To begin, lay the carcass on the table. Start by removing the shoulder. Cut between the chest and front leg and follow along the neck line beneath the shoulder blade (Figure 3).
Finally, remove the shoulder at the top of the withers (Figure 4).
The shank is trimmed out for venison burger or sausage. The blade bone and arm bones are removed by separating the meat away from these bones (Figure 5). Then, the flesh is rolled and tied together with a string to make a boneless shoulder roast.
Next, remove the hind leg by following behind and adjacent to the pelvic (hip) bone and cutting the leg bone away from the hip joint (Figure 6). Continue boning out the hind leg by following along the shank and extending the cut up to the leg bone (Figure 7).
Next, cut from the knee cap along the front muscle to where the leg bone was attached to the pelvic bone. Remove the leg bone and you are left with the boneless leg consisting of the sirtip, outside leg and inside leg. These pieces can be separated along their natural seams and thus be used as roast, jerky or sliced into steaks.
Remove the loin by cutting along the ribs from the front to the rear of the carcass (Figure 8).
Score along the vertical spine of the back line and then remove the loin by cutting and peeling it loose from the groove between the ribs and backbone (Figure 9).
After you have stripped out the loins, pull off the excess fat and cut into boneless loin chops. The tenderloin muscle is on the inside of the cavity. It can be stripped away from the backbone as described. Sometimes the chops from the loin and tenderloin are quite small; then one can butterfly them to make the steaks larger in diameter. A butterfly steak is two steaks lying side by side and connected by the same tissue at one edge (Figure 10). The remainder of the unsoiled meat on the rib, flank and neck and/or skeleton can be trimmed off and used for sausage trimmings or ground venison. You may find it easier to remove the shoulder, leg and loin from a hanging carcass and then finish the process as previously described.
After you have cut the deer into desired cuts, you are ready to wrap and freeze it.
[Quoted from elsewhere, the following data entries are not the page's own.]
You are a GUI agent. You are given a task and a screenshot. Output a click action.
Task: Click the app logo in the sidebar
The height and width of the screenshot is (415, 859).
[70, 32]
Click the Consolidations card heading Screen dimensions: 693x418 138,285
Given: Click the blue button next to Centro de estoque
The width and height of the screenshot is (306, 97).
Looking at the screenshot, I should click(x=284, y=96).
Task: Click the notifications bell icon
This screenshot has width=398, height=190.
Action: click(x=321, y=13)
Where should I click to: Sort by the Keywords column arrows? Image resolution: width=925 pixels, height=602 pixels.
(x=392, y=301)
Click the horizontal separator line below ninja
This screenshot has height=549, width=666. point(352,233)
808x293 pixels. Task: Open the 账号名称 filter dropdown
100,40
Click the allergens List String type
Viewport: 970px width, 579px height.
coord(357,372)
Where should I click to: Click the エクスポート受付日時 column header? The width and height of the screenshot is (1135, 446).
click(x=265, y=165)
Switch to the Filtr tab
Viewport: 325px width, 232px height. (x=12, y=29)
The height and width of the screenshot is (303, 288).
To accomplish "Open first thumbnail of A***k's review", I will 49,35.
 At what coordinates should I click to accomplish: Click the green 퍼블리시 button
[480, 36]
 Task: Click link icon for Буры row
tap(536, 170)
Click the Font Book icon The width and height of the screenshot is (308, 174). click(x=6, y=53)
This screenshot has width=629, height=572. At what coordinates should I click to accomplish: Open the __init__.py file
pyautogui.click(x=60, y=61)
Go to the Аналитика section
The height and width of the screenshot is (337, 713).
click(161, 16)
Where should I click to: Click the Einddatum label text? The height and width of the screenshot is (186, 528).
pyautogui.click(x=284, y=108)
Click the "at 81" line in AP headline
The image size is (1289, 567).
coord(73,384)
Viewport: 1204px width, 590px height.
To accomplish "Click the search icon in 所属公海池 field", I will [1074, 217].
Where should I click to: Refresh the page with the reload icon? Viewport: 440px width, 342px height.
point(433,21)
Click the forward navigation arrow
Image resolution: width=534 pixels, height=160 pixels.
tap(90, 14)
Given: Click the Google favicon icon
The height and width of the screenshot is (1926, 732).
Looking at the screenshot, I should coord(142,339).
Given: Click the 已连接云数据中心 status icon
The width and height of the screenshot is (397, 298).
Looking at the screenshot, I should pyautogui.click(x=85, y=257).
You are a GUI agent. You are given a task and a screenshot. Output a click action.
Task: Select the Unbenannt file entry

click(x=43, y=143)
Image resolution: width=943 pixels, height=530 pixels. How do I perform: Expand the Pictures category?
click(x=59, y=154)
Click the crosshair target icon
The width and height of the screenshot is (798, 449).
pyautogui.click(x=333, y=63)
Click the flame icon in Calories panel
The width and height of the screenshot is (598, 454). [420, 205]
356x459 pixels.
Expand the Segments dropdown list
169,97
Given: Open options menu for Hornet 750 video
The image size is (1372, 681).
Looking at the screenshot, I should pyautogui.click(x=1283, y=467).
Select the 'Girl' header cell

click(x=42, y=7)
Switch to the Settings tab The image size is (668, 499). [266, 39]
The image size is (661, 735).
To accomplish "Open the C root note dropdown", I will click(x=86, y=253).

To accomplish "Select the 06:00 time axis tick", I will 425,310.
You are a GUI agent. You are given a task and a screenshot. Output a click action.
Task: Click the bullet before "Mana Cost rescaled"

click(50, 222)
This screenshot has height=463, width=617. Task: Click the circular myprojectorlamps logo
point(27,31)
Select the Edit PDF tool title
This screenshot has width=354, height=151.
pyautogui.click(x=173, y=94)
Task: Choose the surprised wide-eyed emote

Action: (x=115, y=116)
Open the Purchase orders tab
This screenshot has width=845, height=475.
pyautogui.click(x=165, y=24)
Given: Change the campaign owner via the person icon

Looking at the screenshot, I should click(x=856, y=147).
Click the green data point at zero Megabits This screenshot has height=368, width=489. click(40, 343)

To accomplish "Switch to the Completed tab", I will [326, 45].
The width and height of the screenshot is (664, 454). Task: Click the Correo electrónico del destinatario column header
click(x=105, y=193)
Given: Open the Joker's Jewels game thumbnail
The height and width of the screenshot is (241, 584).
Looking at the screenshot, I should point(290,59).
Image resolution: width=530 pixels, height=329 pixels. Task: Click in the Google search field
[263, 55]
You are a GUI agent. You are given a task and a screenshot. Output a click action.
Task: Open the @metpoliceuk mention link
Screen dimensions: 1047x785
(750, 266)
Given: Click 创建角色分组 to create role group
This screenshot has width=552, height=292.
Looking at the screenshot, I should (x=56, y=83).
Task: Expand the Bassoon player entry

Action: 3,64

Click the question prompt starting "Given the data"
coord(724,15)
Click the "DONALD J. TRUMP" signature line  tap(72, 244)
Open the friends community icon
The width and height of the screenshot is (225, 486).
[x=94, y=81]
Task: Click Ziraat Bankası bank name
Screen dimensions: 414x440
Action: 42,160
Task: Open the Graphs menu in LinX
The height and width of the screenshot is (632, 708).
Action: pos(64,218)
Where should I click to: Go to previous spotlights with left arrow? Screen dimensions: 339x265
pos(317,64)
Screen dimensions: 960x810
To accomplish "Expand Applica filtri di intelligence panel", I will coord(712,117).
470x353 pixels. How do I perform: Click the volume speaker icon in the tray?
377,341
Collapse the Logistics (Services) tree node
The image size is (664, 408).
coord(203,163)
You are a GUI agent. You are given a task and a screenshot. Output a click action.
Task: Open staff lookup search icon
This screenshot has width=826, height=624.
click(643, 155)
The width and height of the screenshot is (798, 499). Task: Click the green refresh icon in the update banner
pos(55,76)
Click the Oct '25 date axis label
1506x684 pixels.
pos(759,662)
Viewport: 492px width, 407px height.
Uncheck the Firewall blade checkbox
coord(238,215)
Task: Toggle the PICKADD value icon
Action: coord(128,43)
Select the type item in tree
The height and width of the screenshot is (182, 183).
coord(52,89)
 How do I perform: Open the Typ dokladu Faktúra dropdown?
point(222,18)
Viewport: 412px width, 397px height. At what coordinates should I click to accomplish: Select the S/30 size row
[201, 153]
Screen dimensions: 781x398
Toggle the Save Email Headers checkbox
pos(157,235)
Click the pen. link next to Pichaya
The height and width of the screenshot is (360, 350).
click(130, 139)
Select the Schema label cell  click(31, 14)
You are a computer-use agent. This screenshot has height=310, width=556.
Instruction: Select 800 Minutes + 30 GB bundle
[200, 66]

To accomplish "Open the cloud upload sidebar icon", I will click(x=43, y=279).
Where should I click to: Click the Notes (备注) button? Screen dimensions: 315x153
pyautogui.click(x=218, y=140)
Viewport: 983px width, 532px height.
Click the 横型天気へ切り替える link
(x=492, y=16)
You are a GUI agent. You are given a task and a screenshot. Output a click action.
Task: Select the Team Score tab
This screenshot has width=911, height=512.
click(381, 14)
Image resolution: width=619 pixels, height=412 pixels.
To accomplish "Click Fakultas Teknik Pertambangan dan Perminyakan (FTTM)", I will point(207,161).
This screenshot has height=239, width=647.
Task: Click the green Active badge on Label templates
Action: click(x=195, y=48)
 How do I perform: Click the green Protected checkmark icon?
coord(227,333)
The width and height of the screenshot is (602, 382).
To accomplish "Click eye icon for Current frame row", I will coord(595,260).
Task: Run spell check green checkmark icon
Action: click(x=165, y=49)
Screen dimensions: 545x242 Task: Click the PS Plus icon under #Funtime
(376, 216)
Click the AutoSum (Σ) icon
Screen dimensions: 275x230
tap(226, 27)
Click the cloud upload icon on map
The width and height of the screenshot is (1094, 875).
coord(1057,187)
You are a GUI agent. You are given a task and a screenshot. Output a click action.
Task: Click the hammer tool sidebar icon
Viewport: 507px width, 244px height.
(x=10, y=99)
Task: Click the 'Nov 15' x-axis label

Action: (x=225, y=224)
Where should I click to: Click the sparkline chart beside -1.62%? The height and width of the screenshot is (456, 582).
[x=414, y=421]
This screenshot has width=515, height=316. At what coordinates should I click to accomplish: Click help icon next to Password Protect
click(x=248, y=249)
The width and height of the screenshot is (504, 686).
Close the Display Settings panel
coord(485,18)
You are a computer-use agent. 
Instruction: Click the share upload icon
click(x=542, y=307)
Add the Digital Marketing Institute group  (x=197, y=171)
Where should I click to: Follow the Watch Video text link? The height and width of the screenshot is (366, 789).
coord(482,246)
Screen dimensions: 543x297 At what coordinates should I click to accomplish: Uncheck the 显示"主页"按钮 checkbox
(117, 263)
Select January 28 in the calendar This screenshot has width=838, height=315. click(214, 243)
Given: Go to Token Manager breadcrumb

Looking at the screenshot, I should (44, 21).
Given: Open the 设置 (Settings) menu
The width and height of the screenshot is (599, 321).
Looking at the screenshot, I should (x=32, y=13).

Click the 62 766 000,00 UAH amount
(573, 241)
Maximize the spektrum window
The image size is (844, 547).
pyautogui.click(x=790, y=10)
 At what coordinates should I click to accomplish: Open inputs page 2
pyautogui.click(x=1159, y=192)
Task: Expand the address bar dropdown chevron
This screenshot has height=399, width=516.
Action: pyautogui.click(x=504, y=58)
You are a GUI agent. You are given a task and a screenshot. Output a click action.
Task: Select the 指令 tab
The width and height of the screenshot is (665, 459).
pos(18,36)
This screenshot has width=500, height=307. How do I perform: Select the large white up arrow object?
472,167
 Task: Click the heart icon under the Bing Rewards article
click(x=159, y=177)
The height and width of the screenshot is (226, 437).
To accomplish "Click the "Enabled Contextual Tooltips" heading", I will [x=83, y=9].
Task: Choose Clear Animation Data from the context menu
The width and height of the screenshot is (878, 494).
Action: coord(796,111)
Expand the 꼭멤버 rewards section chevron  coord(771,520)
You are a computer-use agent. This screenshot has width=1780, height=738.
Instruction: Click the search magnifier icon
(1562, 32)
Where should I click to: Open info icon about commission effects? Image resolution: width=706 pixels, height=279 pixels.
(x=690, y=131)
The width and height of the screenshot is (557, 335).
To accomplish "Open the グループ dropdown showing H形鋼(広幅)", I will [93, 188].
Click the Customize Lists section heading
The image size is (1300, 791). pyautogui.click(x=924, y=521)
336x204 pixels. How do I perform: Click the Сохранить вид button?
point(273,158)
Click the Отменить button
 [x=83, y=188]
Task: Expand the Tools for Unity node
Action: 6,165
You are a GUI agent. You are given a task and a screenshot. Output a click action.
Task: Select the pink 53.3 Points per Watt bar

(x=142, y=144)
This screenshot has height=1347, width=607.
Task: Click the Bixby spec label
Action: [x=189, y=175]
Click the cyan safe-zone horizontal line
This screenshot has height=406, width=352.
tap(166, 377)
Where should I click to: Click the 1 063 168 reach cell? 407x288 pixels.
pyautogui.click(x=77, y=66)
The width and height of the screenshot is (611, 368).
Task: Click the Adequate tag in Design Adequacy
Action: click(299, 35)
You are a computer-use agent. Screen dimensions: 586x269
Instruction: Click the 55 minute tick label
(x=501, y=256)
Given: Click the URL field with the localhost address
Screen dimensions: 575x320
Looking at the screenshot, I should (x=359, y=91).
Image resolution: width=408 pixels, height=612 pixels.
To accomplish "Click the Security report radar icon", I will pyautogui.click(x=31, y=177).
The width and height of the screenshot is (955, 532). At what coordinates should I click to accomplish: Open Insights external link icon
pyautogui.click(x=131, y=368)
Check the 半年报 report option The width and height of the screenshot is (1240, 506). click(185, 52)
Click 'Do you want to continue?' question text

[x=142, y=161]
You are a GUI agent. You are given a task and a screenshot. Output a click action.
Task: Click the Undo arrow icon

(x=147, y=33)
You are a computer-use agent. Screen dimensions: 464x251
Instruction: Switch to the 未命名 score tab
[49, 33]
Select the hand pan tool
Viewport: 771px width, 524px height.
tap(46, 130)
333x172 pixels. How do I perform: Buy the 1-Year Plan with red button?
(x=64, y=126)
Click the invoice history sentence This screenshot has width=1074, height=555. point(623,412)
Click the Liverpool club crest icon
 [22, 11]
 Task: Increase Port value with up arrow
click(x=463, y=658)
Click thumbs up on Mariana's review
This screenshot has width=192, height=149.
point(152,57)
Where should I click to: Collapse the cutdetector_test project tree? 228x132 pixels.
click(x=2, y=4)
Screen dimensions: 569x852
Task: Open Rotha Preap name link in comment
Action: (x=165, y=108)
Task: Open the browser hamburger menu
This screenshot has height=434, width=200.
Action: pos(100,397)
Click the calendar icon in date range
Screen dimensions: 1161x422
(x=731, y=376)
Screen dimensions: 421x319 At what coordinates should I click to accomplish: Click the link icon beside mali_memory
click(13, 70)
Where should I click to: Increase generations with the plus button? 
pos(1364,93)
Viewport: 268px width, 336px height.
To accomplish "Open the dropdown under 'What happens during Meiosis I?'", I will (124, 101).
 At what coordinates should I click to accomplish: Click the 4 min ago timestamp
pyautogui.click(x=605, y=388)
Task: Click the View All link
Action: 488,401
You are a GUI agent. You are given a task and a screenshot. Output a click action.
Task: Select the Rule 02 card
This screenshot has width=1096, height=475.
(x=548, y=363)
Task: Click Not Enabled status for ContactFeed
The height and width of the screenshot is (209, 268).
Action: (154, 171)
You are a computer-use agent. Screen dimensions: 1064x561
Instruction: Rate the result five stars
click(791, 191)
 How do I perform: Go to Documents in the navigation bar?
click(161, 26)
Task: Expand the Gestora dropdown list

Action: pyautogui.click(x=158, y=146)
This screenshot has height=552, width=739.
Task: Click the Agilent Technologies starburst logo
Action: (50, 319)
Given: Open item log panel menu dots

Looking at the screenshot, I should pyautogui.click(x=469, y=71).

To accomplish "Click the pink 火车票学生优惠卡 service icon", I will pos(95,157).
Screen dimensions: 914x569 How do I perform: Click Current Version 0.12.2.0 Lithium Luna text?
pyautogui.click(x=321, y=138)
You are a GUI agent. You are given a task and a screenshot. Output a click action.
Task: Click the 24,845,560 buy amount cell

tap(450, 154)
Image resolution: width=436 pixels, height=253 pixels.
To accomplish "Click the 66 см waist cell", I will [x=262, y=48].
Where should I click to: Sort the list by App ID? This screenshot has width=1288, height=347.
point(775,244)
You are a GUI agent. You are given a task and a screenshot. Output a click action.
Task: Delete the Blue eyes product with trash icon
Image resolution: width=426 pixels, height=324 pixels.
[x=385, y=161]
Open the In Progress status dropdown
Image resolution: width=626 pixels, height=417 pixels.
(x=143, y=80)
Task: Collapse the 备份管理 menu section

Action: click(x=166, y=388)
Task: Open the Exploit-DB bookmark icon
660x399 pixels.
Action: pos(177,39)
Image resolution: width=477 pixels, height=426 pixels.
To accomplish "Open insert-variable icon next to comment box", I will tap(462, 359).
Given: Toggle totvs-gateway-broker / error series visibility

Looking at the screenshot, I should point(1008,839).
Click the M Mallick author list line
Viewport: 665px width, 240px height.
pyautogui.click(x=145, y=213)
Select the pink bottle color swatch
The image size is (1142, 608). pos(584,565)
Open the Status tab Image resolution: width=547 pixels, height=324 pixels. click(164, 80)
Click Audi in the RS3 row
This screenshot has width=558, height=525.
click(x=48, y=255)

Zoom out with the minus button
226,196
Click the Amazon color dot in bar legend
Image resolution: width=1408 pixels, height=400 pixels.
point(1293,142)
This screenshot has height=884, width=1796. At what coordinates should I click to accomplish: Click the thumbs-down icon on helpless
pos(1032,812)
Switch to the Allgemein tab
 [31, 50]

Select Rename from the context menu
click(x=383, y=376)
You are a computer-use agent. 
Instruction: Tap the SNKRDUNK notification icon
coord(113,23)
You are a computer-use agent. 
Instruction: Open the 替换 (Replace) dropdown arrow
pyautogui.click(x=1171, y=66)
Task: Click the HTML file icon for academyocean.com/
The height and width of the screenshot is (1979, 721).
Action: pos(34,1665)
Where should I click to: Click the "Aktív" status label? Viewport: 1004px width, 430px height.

Select a good-quality freezer wrap and put interleaving paper between your steaks. This enables you to remove as many from the package as you desire when not all of the family is home. Also, you can then cook the steaks while in the frozen state. Heavy-duty aluminum foil, polyethylene bags or laminated freezer wrap are good materials to use for freezing. Date and label all packages. Properly wrapped venison, like meat of other ruminants, will keep 9 to 12 months in your freezer.
Table 1 shows the average weight in pounds of some game
animals by stages of processing. Average yield of lean edible tissue of game
animals by various stages of processing are shown in percentages in Table 2.
Table 1. Average weight of various stages of
processing.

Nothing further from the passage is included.